Recast every line of the entries below as a Markdown table with the columns "No." and "Line", numbering each row and leaving out blank lines.

[DATA FOR THIS TASK start]

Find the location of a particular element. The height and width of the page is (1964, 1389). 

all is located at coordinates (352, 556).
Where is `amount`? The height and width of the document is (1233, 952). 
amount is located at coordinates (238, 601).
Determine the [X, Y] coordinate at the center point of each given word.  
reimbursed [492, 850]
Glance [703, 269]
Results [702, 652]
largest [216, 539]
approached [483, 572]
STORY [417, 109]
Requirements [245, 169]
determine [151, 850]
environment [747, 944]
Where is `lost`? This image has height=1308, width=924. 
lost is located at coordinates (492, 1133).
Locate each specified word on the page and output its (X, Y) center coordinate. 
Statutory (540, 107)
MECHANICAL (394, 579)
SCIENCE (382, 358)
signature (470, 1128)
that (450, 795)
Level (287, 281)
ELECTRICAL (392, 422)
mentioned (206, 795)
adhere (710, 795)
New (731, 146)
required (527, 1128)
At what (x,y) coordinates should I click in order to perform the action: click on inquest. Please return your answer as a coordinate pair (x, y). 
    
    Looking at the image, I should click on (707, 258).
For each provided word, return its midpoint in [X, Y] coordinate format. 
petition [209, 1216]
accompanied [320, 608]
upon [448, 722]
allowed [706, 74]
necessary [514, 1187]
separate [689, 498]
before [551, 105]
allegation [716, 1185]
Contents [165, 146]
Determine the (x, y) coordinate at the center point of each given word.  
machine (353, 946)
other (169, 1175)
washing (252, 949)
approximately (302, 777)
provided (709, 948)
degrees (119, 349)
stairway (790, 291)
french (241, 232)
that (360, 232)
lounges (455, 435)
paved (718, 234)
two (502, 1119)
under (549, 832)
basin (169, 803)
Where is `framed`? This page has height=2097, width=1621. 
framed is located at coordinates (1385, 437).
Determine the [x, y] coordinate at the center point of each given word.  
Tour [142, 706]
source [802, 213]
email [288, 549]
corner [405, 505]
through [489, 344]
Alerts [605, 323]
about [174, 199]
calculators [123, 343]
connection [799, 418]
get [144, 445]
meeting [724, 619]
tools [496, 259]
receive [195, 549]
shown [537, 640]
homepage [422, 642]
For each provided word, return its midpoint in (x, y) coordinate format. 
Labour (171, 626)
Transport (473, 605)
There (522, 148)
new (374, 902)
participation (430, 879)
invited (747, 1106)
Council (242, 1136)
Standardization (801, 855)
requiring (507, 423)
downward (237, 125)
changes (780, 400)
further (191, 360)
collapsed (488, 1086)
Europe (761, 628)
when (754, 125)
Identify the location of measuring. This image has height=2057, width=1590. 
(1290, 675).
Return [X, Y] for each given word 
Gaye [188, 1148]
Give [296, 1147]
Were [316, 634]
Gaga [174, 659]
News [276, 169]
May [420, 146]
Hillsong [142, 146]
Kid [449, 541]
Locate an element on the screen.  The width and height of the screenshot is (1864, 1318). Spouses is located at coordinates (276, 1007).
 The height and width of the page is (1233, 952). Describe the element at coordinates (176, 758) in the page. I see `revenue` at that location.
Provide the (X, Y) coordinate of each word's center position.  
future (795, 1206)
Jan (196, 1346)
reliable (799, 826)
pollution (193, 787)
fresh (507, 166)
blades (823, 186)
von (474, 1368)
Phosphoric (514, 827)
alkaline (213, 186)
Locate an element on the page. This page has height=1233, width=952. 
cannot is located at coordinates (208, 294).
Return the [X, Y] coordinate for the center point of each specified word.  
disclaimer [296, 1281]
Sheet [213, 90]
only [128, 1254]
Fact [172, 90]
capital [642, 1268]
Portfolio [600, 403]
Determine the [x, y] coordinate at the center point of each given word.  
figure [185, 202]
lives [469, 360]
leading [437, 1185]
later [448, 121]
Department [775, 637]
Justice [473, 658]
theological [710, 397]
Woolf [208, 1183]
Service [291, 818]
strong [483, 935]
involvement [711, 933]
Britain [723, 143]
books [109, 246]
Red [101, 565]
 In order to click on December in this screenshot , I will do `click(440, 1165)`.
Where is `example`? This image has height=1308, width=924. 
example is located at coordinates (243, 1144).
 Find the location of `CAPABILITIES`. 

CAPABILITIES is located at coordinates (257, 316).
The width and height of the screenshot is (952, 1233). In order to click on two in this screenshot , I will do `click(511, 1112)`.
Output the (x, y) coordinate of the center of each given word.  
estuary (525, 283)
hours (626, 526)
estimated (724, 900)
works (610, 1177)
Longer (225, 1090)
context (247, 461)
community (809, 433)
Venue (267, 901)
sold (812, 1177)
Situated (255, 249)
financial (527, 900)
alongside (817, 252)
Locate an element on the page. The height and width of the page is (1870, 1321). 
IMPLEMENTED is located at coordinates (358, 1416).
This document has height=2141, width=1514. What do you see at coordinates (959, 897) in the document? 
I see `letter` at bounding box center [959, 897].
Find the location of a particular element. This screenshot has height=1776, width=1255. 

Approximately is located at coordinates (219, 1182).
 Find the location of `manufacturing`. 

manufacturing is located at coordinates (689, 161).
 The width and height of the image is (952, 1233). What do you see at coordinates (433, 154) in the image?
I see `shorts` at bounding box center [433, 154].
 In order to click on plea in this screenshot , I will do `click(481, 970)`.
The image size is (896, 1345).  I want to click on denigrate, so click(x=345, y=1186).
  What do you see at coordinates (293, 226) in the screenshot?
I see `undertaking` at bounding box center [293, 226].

[DATA FOR THIS TASK end]

* _ANSWER FOR THE TASK_:
| No. | Line |
|---|---|
| 1 | Find the location of a particular element. The height and width of the page is (1964, 1389).  |
| 2 | all is located at coordinates (352, 556). |
| 3 | Where is `amount`? The height and width of the document is (1233, 952).  |
| 4 | amount is located at coordinates (238, 601). |
| 5 | Determine the [X, Y] coordinate at the center point of each given word.   |
| 6 | reimbursed [492, 850] |
| 7 | Glance [703, 269] |
| 8 | Results [702, 652] |
| 9 | largest [216, 539] |
| 10 | approached [483, 572] |
| 11 | STORY [417, 109] |
| 12 | Requirements [245, 169] |
| 13 | determine [151, 850] |
| 14 | environment [747, 944] |
| 15 | Where is `lost`? This image has height=1308, width=924.  |
| 16 | lost is located at coordinates (492, 1133). |
| 17 | Locate each specified word on the page and output its (X, Y) center coordinate.  |
| 18 | Statutory (540, 107) |
| 19 | MECHANICAL (394, 579) |
| 20 | SCIENCE (382, 358) |
| 21 | signature (470, 1128) |
| 22 | that (450, 795) |
| 23 | Level (287, 281) |
| 24 | ELECTRICAL (392, 422) |
| 25 | mentioned (206, 795) |
| 26 | adhere (710, 795) |
| 27 | New (731, 146) |
| 28 | required (527, 1128) |
| 29 | At what (x,y) coordinates should I click in order to perform the action: click on inquest. Please return your answer as a coordinate pair (x, y).  |
| 30 |     Looking at the image, I should click on (707, 258). |
| 31 | For each provided word, return its midpoint in [X, Y] coordinate format.  |
| 32 | petition [209, 1216] |
| 33 | accompanied [320, 608] |
| 34 | upon [448, 722] |
| 35 | allowed [706, 74] |
| 36 | necessary [514, 1187] |
| 37 | separate [689, 498] |
| 38 | before [551, 105] |
| 39 | allegation [716, 1185] |
| 40 | Contents [165, 146] |
| 41 | Determine the (x, y) coordinate at the center point of each given word.   |
| 42 | machine (353, 946) |
| 43 | other (169, 1175) |
| 44 | washing (252, 949) |
| 45 | approximately (302, 777) |
| 46 | provided (709, 948) |
| 47 | degrees (119, 349) |
| 48 | stairway (790, 291) |
| 49 | french (241, 232) |
| 50 | that (360, 232) |
| 51 | lounges (455, 435) |
| 52 | paved (718, 234) |
| 53 | two (502, 1119) |
| 54 | under (549, 832) |
| 55 | basin (169, 803) |
| 56 | Where is `framed`? This page has height=2097, width=1621.  |
| 57 | framed is located at coordinates (1385, 437). |
| 58 | Determine the [x, y] coordinate at the center point of each given word.   |
| 59 | Tour [142, 706] |
| 60 | source [802, 213] |
| 61 | email [288, 549] |
| 62 | corner [405, 505] |
| 63 | through [489, 344] |
| 64 | Alerts [605, 323] |
| 65 | about [174, 199] |
| 66 | calculators [123, 343] |
| 67 | connection [799, 418] |
| 68 | get [144, 445] |
| 69 | meeting [724, 619] |
| 70 | tools [496, 259] |
| 71 | receive [195, 549] |
| 72 | shown [537, 640] |
| 73 | homepage [422, 642] |
| 74 | For each provided word, return its midpoint in (x, y) coordinate format.  |
| 75 | Labour (171, 626) |
| 76 | Transport (473, 605) |
| 77 | There (522, 148) |
| 78 | new (374, 902) |
| 79 | participation (430, 879) |
| 80 | invited (747, 1106) |
| 81 | Council (242, 1136) |
| 82 | Standardization (801, 855) |
| 83 | requiring (507, 423) |
| 84 | downward (237, 125) |
| 85 | changes (780, 400) |
| 86 | further (191, 360) |
| 87 | collapsed (488, 1086) |
| 88 | Europe (761, 628) |
| 89 | when (754, 125) |
| 90 | Identify the location of measuring. This image has height=2057, width=1590.  |
| 91 | (1290, 675). |
| 92 | Return [X, Y] for each given word  |
| 93 | Gaye [188, 1148] |
| 94 | Give [296, 1147] |
| 95 | Were [316, 634] |
| 96 | Gaga [174, 659] |
| 97 | News [276, 169] |
| 98 | May [420, 146] |
| 99 | Hillsong [142, 146] |
| 100 | Kid [449, 541] |
| 101 | Locate an element on the screen.  The width and height of the screenshot is (1864, 1318). Spouses is located at coordinates (276, 1007). |
| 102 |  The height and width of the page is (1233, 952). Describe the element at coordinates (176, 758) in the page. I see `revenue` at that location. |
| 103 | Provide the (X, Y) coordinate of each word's center position.   |
| 104 | future (795, 1206) |
| 105 | Jan (196, 1346) |
| 106 | reliable (799, 826) |
| 107 | pollution (193, 787) |
| 108 | fresh (507, 166) |
| 109 | blades (823, 186) |
| 110 | von (474, 1368) |
| 111 | Phosphoric (514, 827) |
| 112 | alkaline (213, 186) |
| 113 | Locate an element on the page. This page has height=1233, width=952.  |
| 114 | cannot is located at coordinates (208, 294). |
| 115 | Return the [X, Y] coordinate for the center point of each specified word.   |
| 116 | disclaimer [296, 1281] |
| 117 | Sheet [213, 90] |
| 118 | only [128, 1254] |
| 119 | Fact [172, 90] |
| 120 | capital [642, 1268] |
| 121 | Portfolio [600, 403] |
| 122 | Determine the [x, y] coordinate at the center point of each given word.   |
| 123 | figure [185, 202] |
| 124 | lives [469, 360] |
| 125 | leading [437, 1185] |
| 126 | later [448, 121] |
| 127 | Department [775, 637] |
| 128 | Justice [473, 658] |
| 129 | theological [710, 397] |
| 130 | Woolf [208, 1183] |
| 131 | Service [291, 818] |
| 132 | strong [483, 935] |
| 133 | involvement [711, 933] |
| 134 | Britain [723, 143] |
| 135 | books [109, 246] |
| 136 | Red [101, 565] |
| 137 |  In order to click on December in this screenshot , I will do `click(440, 1165)`. |
| 138 | Where is `example`? This image has height=1308, width=924.  |
| 139 | example is located at coordinates (243, 1144). |
| 140 |  Find the location of `CAPABILITIES`.  |
| 141 | CAPABILITIES is located at coordinates (257, 316). |
| 142 | The width and height of the screenshot is (952, 1233). In order to click on two in this screenshot , I will do `click(511, 1112)`. |
| 143 | Output the (x, y) coordinate of the center of each given word.   |
| 144 | estuary (525, 283) |
| 145 | hours (626, 526) |
| 146 | estimated (724, 900) |
| 147 | works (610, 1177) |
| 148 | Longer (225, 1090) |
| 149 | context (247, 461) |
| 150 | community (809, 433) |
| 151 | Venue (267, 901) |
| 152 | sold (812, 1177) |
| 153 | Situated (255, 249) |
| 154 | financial (527, 900) |
| 155 | alongside (817, 252) |
| 156 | Locate an element on the page. The height and width of the page is (1870, 1321).  |
| 157 | IMPLEMENTED is located at coordinates (358, 1416). |
| 158 | This document has height=2141, width=1514. What do you see at coordinates (959, 897) in the document?  |
| 159 | I see `letter` at bounding box center [959, 897]. |
| 160 | Find the location of a particular element. This screenshot has height=1776, width=1255.  |
| 161 | Approximately is located at coordinates (219, 1182). |
| 162 |  Find the location of `manufacturing`.  |
| 163 | manufacturing is located at coordinates (689, 161). |
| 164 |  The width and height of the image is (952, 1233). What do you see at coordinates (433, 154) in the image? |
| 165 | I see `shorts` at bounding box center [433, 154]. |
| 166 |  In order to click on plea in this screenshot , I will do `click(481, 970)`. |
| 167 | The image size is (896, 1345).  I want to click on denigrate, so click(x=345, y=1186). |
| 168 |   What do you see at coordinates (293, 226) in the screenshot? |
| 169 | I see `undertaking` at bounding box center [293, 226]. |